但野 和博(Accounting Porter Co., Ltd.)

第1話(完結)「操業暗礁の危機」

「えっ、ここはそもそも工業用地として認可申請できない場所ですよ、川外さん!」
「え~っ!ビジネスパークだから大丈夫と聞いて入居したのですけど……」
それまでも立ち上げ準備段階で色々なことに直面してきたが、この時の衝撃は今をもってしても川外さんにとって最大級だったに違いない。

コムファイ社は電気関係メーカーで、その事実が判明する3か月前くらい前から事業開始準備などでバンコク入りしていた。
その頃は、既にBOI(タイ国投資委員会の認可する投資事業)の各種申請も終了し、後はBOI上も要件となっている工場認可の手続きに向けてちょうど動き出したばかりのタイミングだった。
BOI認可上の仮認可を当社手配の元、既に受領しているのでその期間中の工場認可取得はMustである。

「もう、時間がありません!とにかく今の場所で何とかしようと時間を費やすよりも、引っ越しを前提に動いたほうが結果的に早いです」

その時は本当にこう言うしかないような状況で、この事に気づいたきっかけは工事認可申請手続きの必要書類で事務所兼工場兼自宅のオーナーのタビアンバーンを取り寄せてもらったことだった。
そもそも地目上工場用地として認可されていなかったのだ!

この他にもよくあるのが、賃貸した場所を税務登記する場合必ず最終的にオーナーの署名が必要となるが、オーナーが近くに住んでいれば対応も柔軟にできるが、たまに途方もなく遠隔地の時がある。

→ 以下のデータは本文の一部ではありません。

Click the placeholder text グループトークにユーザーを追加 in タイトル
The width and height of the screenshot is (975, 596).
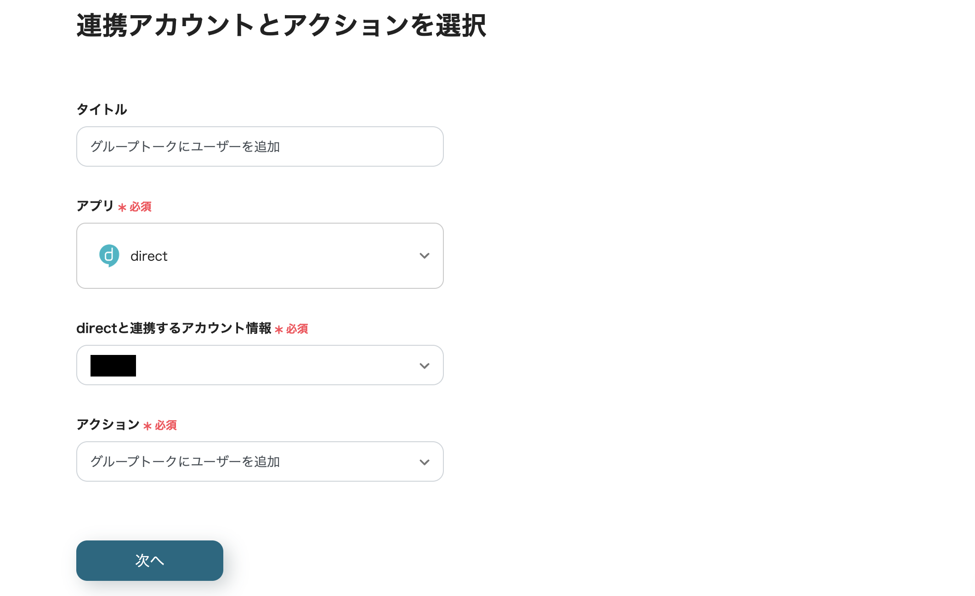[x=186, y=146]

最後に気づき、申請に間に合わなくなったとなったら目も当てられない。
また、間に別の賃借人が入っていて転貸して借りるケースなどはオーナーとはコミュニケーションにおいても距離ができるので、事前によくよく確認しておいたほうが良い。

更に時を同じくして、川外さんのビザの問題も抱えていたのだ。
当たり前だが、タイでもどこでも外国で滞在するにはビザが必要で、更に現地で就労するとなると通常はNon-B Visaというものが必要になってくる。
タイでは更に労働許可証(WP:ワークパーミット)を取得しなければ現地で働くことはできない。BOI企業の場合は通常別々の機関で発行されるビザとWPをワンストップサービスとして1箇所でまとめて手続きができるが、いずれにせよ両方取得することが必要である。

ビザは日本からタイに入る前に日本の大使館や領事館で事前に取得して入国し、その時に1~3か月の期間で発給されるものをタイにて更に1年程度延長手続きをするのが一般的だ。
川外さんも例外にもれず入国時に既に有効なビザを取得しているが、この頃はビザの期日も切れるので延長手続きをするタイミングでもあったのだ。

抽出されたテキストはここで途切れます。